* Exercise details
Lines to restate from the data below: from the one containing "Viewport: 1200px width, 650px height." to the one containing "has width=1005, height=484.", both included. Give them again exactly, and only them.

* Given entries
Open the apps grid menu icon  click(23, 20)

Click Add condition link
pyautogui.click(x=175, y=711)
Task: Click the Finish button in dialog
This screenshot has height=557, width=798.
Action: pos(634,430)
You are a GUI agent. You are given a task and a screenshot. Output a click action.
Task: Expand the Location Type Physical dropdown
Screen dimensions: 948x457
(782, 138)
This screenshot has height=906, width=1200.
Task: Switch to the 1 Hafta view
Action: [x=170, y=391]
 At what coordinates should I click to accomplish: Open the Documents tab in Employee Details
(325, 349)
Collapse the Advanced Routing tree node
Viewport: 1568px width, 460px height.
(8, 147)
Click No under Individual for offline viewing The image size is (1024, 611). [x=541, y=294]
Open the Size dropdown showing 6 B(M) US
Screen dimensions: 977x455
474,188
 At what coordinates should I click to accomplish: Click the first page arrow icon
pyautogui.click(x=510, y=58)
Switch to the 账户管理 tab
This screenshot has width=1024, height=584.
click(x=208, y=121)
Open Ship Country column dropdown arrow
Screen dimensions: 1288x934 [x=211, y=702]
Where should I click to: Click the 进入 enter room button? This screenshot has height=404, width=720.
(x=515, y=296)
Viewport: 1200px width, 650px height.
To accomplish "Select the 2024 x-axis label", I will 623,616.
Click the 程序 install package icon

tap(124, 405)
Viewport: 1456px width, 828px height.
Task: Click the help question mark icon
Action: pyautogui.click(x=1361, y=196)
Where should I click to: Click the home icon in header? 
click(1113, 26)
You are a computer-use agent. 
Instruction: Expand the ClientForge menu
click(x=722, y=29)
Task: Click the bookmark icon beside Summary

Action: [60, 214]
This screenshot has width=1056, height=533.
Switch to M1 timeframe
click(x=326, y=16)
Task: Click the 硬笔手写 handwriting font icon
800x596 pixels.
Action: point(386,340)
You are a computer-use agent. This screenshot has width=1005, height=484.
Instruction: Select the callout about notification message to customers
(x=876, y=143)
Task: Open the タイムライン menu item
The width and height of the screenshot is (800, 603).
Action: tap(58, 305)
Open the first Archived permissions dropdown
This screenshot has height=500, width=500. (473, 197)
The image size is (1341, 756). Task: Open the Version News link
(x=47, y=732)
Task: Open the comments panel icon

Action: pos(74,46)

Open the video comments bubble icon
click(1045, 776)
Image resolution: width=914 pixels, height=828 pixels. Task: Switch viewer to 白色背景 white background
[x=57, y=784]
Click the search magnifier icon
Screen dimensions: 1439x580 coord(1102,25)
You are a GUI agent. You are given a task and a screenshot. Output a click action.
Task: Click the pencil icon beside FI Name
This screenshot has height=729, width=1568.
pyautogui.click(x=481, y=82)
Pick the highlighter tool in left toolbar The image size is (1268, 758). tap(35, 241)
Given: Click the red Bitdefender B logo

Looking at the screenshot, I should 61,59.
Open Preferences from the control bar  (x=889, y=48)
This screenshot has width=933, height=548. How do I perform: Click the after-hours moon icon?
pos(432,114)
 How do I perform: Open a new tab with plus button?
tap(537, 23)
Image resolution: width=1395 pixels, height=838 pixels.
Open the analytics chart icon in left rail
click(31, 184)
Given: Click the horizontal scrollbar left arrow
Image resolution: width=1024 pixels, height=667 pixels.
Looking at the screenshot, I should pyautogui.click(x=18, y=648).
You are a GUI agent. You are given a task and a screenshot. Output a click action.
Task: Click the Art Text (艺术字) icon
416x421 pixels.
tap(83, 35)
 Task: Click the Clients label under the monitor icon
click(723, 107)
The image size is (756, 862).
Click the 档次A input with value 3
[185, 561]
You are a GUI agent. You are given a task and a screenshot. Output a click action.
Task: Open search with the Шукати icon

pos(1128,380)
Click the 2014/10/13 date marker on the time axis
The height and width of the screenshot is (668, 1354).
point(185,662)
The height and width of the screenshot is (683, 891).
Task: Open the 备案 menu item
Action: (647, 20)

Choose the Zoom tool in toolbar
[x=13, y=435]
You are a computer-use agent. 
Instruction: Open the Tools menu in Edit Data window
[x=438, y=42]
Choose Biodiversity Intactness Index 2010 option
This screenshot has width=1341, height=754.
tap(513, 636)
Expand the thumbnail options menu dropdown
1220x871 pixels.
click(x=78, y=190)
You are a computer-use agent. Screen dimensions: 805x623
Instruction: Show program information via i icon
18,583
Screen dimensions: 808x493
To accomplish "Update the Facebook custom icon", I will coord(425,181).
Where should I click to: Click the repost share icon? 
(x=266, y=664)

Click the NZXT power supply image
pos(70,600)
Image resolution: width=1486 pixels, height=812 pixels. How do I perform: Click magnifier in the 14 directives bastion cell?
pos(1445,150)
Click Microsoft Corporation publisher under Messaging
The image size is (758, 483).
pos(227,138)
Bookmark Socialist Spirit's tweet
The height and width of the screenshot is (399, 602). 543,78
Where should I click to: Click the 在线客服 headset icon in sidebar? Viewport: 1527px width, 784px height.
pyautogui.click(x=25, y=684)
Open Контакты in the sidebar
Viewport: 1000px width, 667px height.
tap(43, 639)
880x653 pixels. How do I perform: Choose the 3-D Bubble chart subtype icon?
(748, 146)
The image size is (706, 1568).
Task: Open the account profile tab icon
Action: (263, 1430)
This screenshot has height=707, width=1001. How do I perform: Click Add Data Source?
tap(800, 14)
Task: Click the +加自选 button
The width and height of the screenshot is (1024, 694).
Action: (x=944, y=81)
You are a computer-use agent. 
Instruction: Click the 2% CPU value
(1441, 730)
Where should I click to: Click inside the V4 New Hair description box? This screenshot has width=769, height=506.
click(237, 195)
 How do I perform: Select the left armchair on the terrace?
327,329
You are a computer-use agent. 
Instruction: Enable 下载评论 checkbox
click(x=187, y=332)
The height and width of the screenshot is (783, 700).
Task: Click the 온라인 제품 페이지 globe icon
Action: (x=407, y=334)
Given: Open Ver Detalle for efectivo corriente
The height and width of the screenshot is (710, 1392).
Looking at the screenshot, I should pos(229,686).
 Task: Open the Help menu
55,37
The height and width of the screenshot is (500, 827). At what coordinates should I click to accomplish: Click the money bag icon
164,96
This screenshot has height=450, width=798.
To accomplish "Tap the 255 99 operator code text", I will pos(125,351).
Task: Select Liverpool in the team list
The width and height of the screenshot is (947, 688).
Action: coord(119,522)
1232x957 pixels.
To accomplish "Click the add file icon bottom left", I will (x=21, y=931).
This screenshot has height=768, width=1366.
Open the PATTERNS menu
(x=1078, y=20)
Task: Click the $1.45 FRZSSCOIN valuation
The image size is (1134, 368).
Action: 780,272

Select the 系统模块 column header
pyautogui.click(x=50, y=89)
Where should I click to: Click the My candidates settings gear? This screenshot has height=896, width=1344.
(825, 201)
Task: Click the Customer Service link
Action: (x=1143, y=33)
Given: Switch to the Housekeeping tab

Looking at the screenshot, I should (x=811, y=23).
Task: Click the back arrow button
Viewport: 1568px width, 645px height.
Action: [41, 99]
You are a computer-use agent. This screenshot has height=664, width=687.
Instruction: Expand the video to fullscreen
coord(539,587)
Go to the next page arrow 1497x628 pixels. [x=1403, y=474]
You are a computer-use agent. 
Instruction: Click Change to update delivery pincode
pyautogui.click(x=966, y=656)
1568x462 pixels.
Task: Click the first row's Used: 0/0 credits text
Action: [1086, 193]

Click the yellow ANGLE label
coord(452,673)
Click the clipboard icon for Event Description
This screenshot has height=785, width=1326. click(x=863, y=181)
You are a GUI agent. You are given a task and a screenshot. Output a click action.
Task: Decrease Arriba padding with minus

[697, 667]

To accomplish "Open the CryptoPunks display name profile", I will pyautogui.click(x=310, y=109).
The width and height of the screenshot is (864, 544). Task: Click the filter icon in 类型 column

* Solution for this problem
Viewport: 1200px width, 650px height.
To accomplish "Select the 2024 x-axis label", I will 623,616.
Click the 程序 install package icon

tap(124, 405)
Viewport: 1456px width, 828px height.
Task: Click the help question mark icon
Action: pyautogui.click(x=1361, y=196)
Where should I click to: Click the home icon in header? 
click(1113, 26)
You are a computer-use agent. 
Instruction: Expand the ClientForge menu
click(x=722, y=29)
Task: Click the bookmark icon beside Summary

Action: [60, 214]
This screenshot has width=1056, height=533.
Switch to M1 timeframe
click(x=326, y=16)
Task: Click the 硬笔手写 handwriting font icon
800x596 pixels.
Action: point(386,340)
You are a computer-use agent. This screenshot has width=1005, height=484.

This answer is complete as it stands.